Ordinary humans detour when it's hard and flee when it's dangerous.

'There's no trace of hesitation.' He just cut straight through.

"Let's keep an eye on it for now. Send scouts to track the Knight of Maha." It was spring—flowers bloomed blood-red.

"You… how dare a human—!"

The demons of the 55th Legion, who controlled Kashan's southwest desert, lay dead, their bodies covering the sand.

"This isn't over. A billion demons will surely find you and rip you apart—"

"Tiresome. Same old threat every time."

A young man with blue hair to his shoulders and a fur-like beard slung a greatsword across his back.

"Do you guys have a memorized script or something?"

Pavel, the hulking commander of the 55th Legion, let out a chilling cry as his skull split from crown to chin.

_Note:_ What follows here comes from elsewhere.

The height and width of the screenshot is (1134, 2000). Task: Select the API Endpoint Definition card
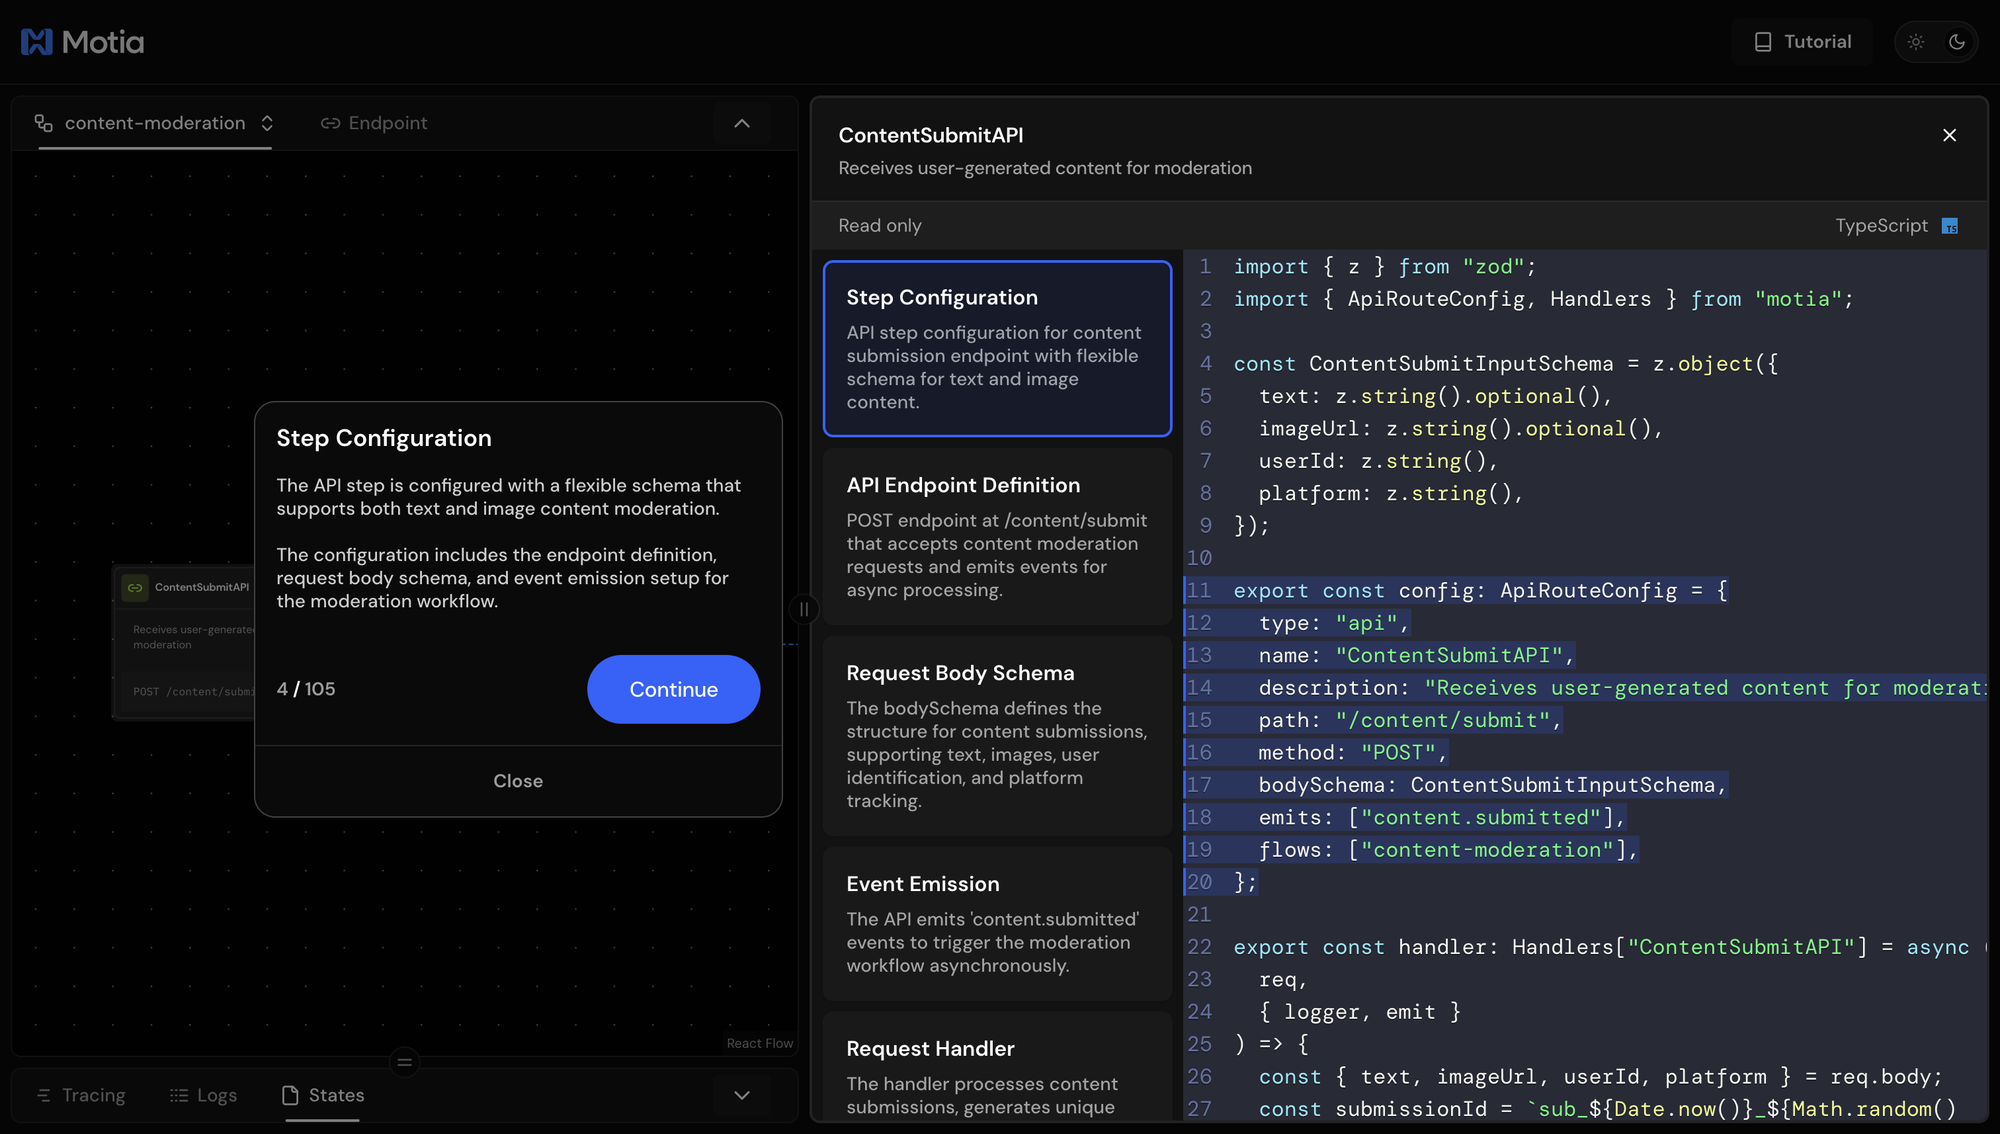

"Is this the end of the desert?"

The blue-haired man squinted and looked toward the horizon where a city rose.

The Knight of Maha, Ozent Rian (22).

"In the end, I arrived."

He'd never studied a map.

He walked south by the stars, ate anything when hungry, slept in the ground when cold.

'If you walk, you'll get there eventually.'

He had beaten countless strong foes, but never once felt he had truly grasped strength.

"Does splitting the sky make you strong?"

When he drew a vertical line through the great map, a vision as if the world itself split flickered before his eyes.

He didn't know.

"Kido, how about you? Any progress?"

Where was the companion who had first joined his quest, and what were they doing now?

"Do your best. I'm going ahead." Certain his friend hadn't given up, Rian moved toward the place where the city could be seen.

"I hope they've bathed. People will mistake me for some kind of monster."

It was his first contact with civilization in a year, and the smell of demon blood clung to him.

'If I came to the right place, it should be the Jaibe Kingdom.'

The Seven-King City of the Holy War.

He only knew it as a place with a long rainy season and a school that had produced the era's Buddhas and Nane.

"I should be able to meet Shirone, I hope."

Rian did not know that the species ruling the world's night had begun to prowl Jaibe's streets, hunting for blood.